Task details:
Using the records that follow, tally the lines containing the word "logo" and state only the count.

[Exercise materials — start]

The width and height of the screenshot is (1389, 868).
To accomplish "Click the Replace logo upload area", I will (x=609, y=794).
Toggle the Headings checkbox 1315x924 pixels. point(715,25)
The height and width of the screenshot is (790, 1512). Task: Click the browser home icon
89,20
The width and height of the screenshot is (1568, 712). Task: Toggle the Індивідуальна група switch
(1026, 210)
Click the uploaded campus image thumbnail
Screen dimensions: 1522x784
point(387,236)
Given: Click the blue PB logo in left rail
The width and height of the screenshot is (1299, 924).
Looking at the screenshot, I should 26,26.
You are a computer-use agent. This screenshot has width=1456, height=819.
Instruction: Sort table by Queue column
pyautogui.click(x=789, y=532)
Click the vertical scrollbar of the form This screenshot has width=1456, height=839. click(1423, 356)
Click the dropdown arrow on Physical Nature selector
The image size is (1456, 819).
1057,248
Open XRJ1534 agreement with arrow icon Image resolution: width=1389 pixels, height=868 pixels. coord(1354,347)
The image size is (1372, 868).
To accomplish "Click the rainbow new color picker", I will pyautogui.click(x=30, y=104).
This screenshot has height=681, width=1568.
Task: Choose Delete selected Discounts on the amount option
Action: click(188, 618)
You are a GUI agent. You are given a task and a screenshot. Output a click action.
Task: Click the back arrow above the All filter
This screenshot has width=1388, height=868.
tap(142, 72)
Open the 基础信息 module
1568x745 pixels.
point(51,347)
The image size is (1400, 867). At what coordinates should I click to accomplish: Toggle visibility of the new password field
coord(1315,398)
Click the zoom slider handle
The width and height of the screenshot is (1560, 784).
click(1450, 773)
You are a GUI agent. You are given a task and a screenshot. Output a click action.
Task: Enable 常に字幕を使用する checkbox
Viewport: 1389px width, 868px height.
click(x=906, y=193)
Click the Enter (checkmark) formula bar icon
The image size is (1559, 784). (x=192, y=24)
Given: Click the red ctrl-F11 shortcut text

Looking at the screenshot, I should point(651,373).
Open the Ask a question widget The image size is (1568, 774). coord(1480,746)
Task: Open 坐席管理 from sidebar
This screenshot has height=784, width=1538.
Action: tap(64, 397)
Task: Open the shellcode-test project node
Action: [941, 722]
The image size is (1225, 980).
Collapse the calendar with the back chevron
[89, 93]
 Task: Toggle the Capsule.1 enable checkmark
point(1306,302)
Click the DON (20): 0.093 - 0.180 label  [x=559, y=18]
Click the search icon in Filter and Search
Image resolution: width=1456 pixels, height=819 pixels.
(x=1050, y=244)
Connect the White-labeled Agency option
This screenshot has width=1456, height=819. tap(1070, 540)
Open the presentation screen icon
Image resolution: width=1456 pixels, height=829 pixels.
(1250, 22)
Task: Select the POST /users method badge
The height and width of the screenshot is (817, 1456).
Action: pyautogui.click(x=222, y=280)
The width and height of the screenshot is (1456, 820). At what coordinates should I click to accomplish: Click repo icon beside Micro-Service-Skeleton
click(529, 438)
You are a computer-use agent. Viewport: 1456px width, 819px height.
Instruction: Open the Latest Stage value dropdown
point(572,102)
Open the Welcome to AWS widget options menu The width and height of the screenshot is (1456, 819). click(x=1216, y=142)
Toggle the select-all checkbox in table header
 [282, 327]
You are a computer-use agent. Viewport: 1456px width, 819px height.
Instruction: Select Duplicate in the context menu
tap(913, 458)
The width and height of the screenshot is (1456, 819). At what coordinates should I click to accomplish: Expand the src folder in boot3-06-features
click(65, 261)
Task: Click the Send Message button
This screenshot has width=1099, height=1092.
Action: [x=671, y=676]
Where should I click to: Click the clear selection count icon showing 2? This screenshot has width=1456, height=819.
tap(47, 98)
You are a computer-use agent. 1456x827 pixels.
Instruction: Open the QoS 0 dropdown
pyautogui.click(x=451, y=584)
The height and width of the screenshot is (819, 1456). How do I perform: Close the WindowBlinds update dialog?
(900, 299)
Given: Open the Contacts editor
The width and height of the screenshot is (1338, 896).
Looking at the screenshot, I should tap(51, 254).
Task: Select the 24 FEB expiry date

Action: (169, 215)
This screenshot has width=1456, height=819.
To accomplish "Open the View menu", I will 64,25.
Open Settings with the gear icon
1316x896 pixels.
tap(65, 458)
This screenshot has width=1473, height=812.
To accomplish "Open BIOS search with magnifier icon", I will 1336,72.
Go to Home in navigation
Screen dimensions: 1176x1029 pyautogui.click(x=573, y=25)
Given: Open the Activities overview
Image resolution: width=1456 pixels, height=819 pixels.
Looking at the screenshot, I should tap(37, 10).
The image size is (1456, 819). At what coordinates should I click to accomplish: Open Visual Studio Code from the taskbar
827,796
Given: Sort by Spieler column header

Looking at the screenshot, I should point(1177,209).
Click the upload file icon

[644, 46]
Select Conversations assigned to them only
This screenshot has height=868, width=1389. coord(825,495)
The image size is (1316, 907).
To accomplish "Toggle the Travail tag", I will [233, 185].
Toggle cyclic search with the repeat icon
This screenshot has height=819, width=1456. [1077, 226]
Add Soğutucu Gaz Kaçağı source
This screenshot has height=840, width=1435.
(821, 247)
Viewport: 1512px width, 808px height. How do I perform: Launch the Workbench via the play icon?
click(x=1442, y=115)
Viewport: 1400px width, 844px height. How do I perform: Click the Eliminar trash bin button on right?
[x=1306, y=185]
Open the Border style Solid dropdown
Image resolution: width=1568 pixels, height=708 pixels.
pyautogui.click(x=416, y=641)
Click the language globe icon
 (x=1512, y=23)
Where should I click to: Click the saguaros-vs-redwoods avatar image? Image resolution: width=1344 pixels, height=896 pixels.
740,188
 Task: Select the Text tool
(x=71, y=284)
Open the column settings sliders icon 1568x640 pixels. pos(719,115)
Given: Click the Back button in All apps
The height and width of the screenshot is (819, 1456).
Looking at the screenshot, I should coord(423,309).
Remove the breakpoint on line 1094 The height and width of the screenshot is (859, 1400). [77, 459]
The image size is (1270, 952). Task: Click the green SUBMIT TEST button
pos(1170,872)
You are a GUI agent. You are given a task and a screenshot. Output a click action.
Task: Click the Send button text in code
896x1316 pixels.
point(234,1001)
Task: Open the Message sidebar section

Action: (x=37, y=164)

[Exercise materials — finish]

Solution:
2